15 février 2016

Conférence de M.Guilhaumon : La relation ARS, un outil central en écologie

I. Introduction :



Tout d’abord, qu’est-ce que la relation ARS ? C’est une relation entre la surface d’un territoire et le nombre d’espèces qui l’occupe.
Pour illustrer cette relation, M. Guilhaumon a pris pour exemple une étude menée sur l’archipel des Galápagos : pour chaque île on mesure la surface et on compte le nombre d’espèces ; puis on place ces couples de données dans un graphique, avec l’aire en abscisse et la richesse spécifique (le nombre d’espèces) en ordonnée. Enfin, on trace la courbe de tendance grâce à laquelle on peut interpoler (« Opération consistant à déterminer, à partir d'une série statistique succincte aux valeurs trop espacées, de nouvelles valeurs correspondant à un caractère intermédiaire pour lequel aucune mesure n'a été effectuée » - Larousse) pour connaître une approximation de la richesse spécifique d’un territoire donné dont on connait déjà l’aire.

INFORMATIONS FOURNIES

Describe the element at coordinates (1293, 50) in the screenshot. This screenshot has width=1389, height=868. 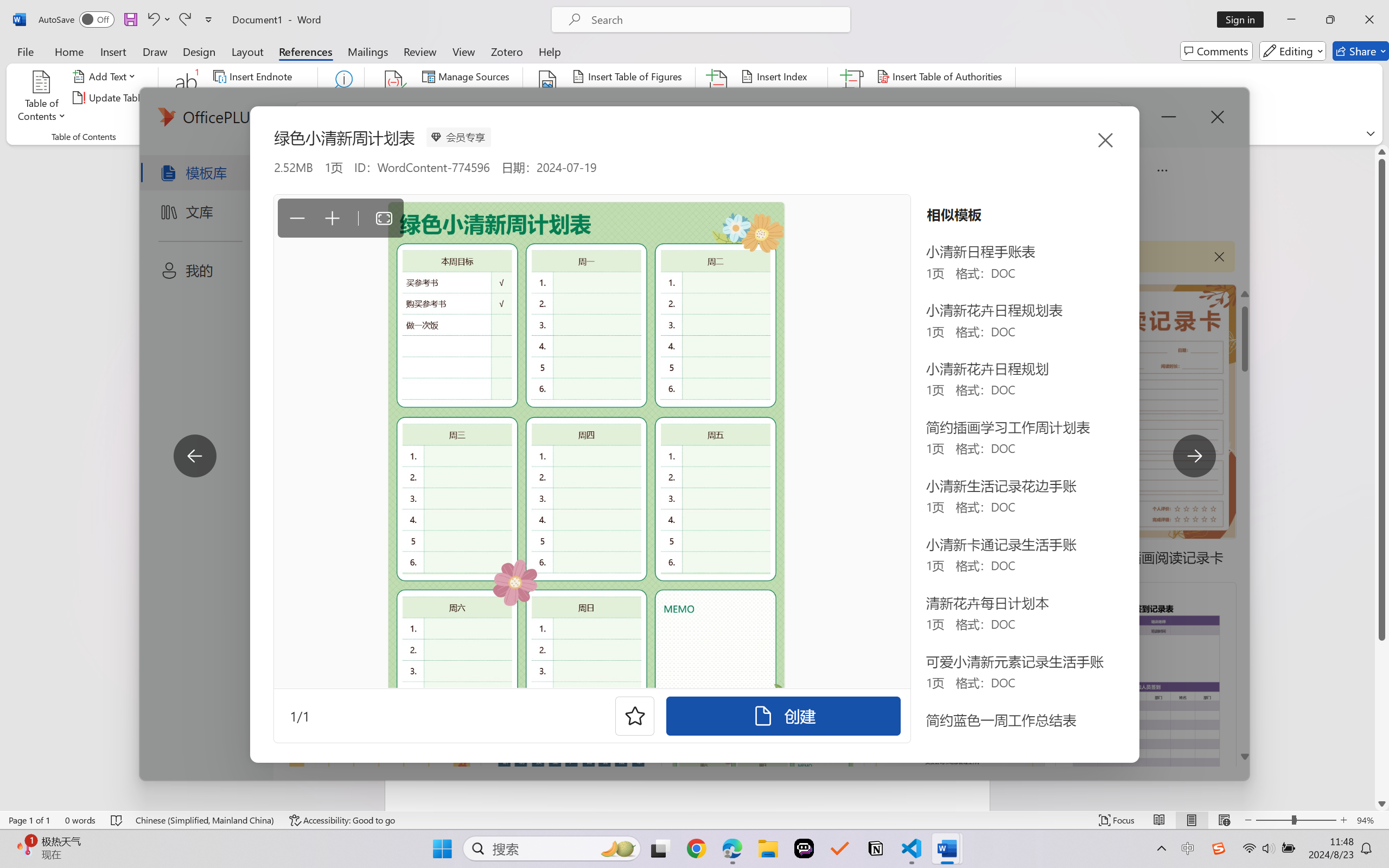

CONSIGNE ÉCRITE 1
Dans la conférence sur la relation ARS, quelles opérations l'étude menée sur l'archipel des Galápagos enchaîne-t-elle, de la première mesure jusqu'au tracé de la courbe de tendance inclus ?
CONSIGNE ÉCRITE 2
Recopiez le passage de la conférence sur la relation ARS allant de « Tout d’abord, qu’est-ce » jusqu'à « connait déjà l’aire. » inclus.
CONSIGNE ÉCRITE 3
Poursuivez la conférence sur la relation ARS à partir de sa dernière phrase.

RÉPONSE ÉCRITE 1
- Mesurer la surface de chaque île.
- Compter le nombre d'espèces de chaque île.
- Placer ces couples de données dans un graphique, avec l'aire en abscisse et la richesse spécifique en ordonnée.
- Tracer la courbe de tendance.

RÉPONSE ÉCRITE 2
Tout d’abord, qu’est-ce que la relation ARS ? C’est une relation entre la surface d’un territoire et le nombre d’espèces qui l’occupe.
Pour illustrer cette relation, M. Guilhaumon a pris pour exemple une étude menée sur l’archipel des Galápagos : pour chaque île on mesure la surface et on compte le nombre d’espèces ; puis on place ces couples de données dans un graphique, avec l’aire en abscisse et la richesse spécifique (le nombre d’espèces) en ordonnée. Enfin, on trace la courbe de tendance grâce à laquelle on peut interpoler (« Opération consistant à déterminer, à partir d'une série statistique succincte aux valeurs trop espacées, de nouvelles valeurs correspondant à un caractère intermédiaire pour lequel aucune mesure n'a été effectuée » - Larousse) pour connaître une approximation de la richesse spécifique d’un territoire donné dont on connait déjà l’aire.

RÉPONSE ÉCRITE 3
Cette relation est observable à toutes les échelles : par exemple dans les cavités se formant sur les arbres, ou bien à l’échelle d’un continent. Il s’agit donc d’une relation universelle, et elle se caractérise par l’augmentation du nombre d’espèces lorsque l’aire augmente.
Plusieurs hypothèses permettent d’expliquer ce phénomène :
  • L’hypothèse d’échantillonnage stipule que plus de surface implique plus d’individus donc statistiquement plus d’espèces ;
  •  L’hypothèse de diversité des habitats, elle, stipule que plus d’habitats différents implique  plus de niches différentes et donc plus d’espèces.


Ainsi, cette relation permet de connaître le nombre d’espèce d’une grande surface par extrapolation (« Procédé consistant à prolonger une série statistique en introduisant à la suite des termes anciens un terme nouveau qui obéit à la loi de la série, ou, graphiquement, à déterminer l'ordonnée d'un point situé dans le prolongement d'une courbe et qui vérifie l'équation de cette courbe » -  Larousse)  d’une zone de calibration, c'est-à-dire, graphiquement, en prolongeant la courbe de tendance.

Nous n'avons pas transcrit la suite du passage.